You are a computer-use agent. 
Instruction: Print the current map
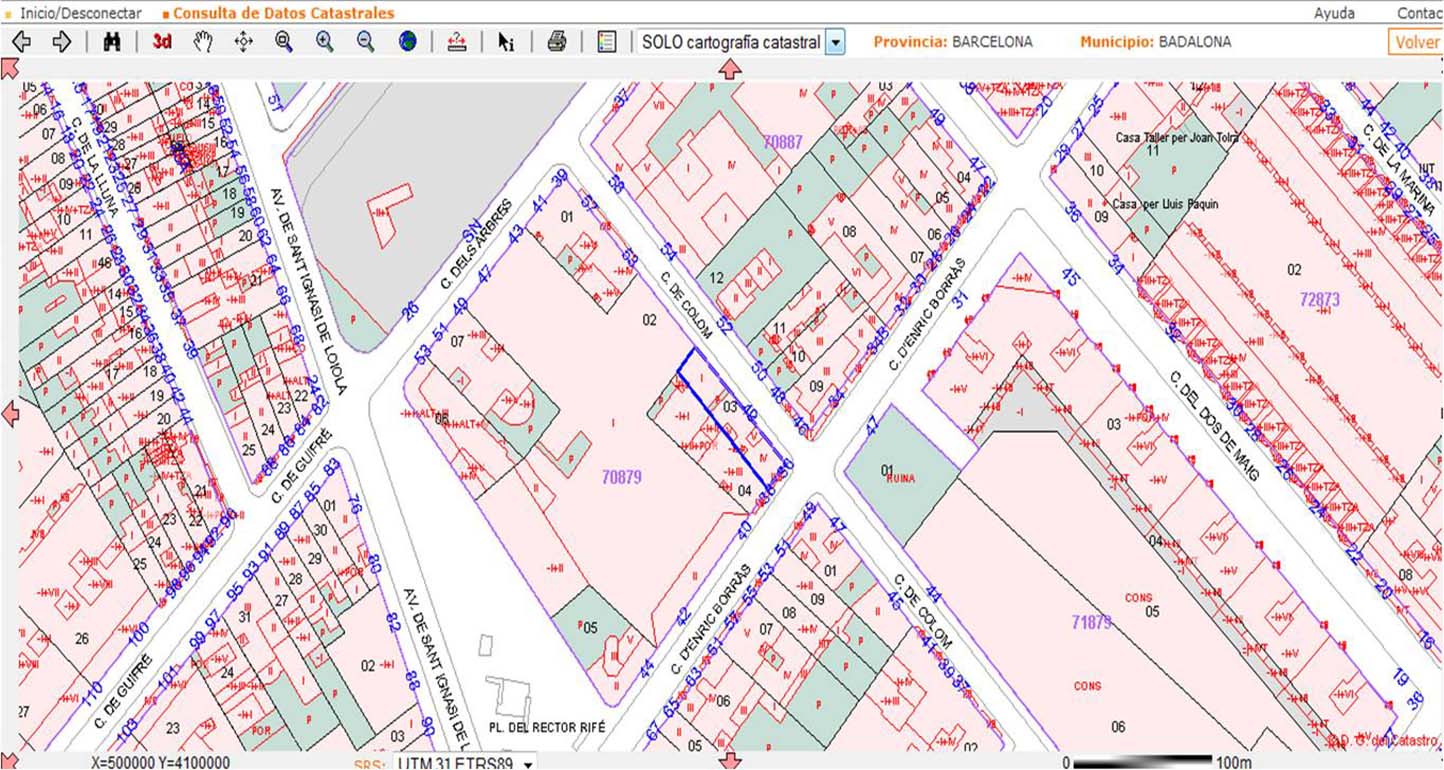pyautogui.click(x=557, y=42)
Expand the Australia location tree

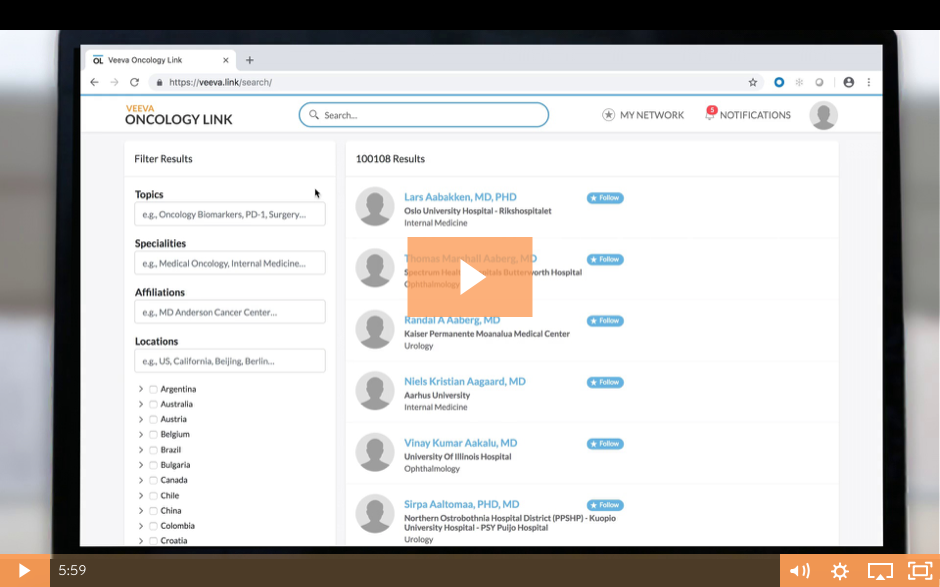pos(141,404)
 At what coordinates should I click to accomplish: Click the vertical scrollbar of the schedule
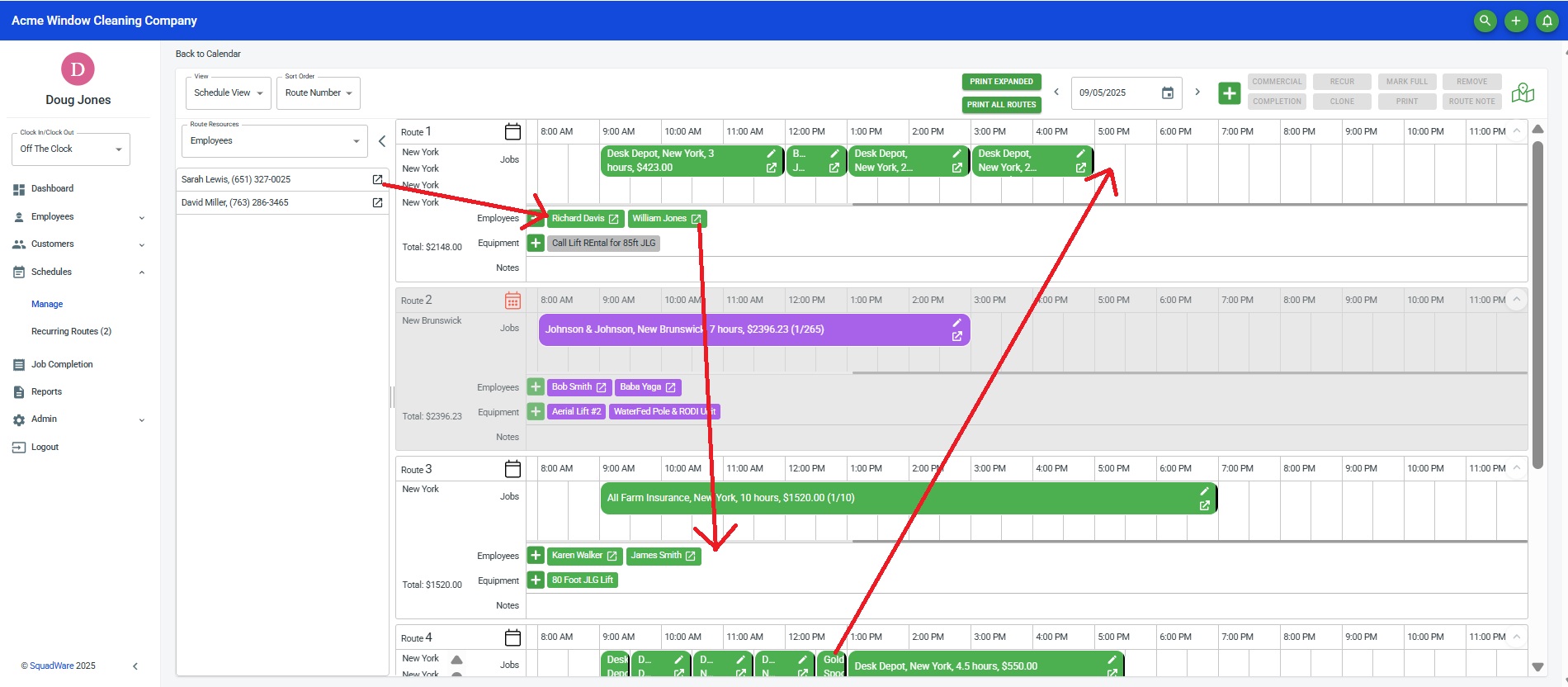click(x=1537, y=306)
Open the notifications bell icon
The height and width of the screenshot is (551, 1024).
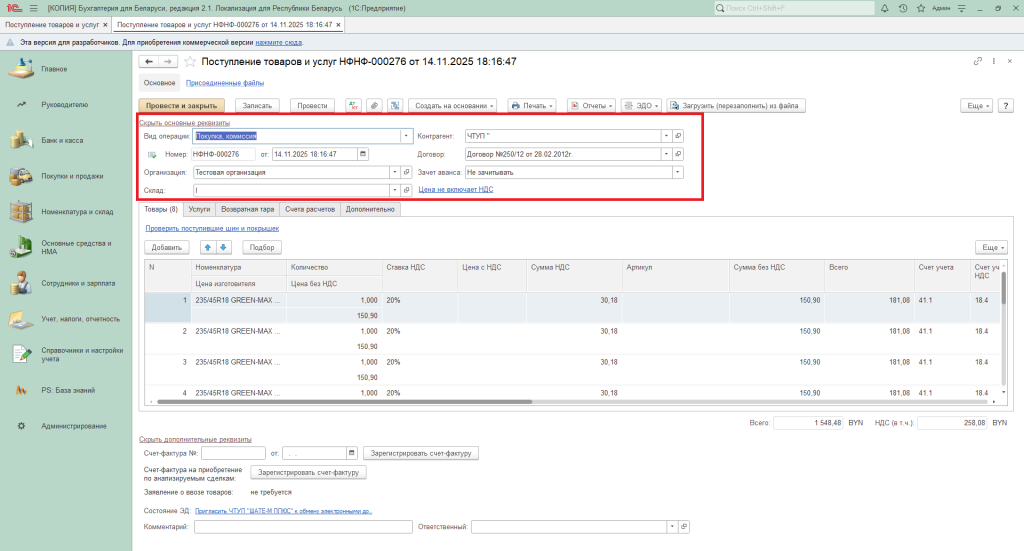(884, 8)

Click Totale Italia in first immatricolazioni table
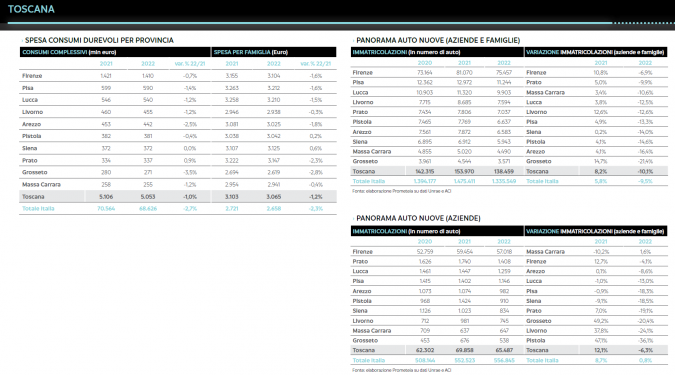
_ _ _ _ _
### Action item:
Your reply should consist solely of the lines from the one containing "Open the notifications bell icon" through the last line of the material, reproduced exactly and without pictures.

### Written answer:
Open the notifications bell icon
The height and width of the screenshot is (551, 1024).
(884, 8)

Click Totale Italia in first immatricolazioni table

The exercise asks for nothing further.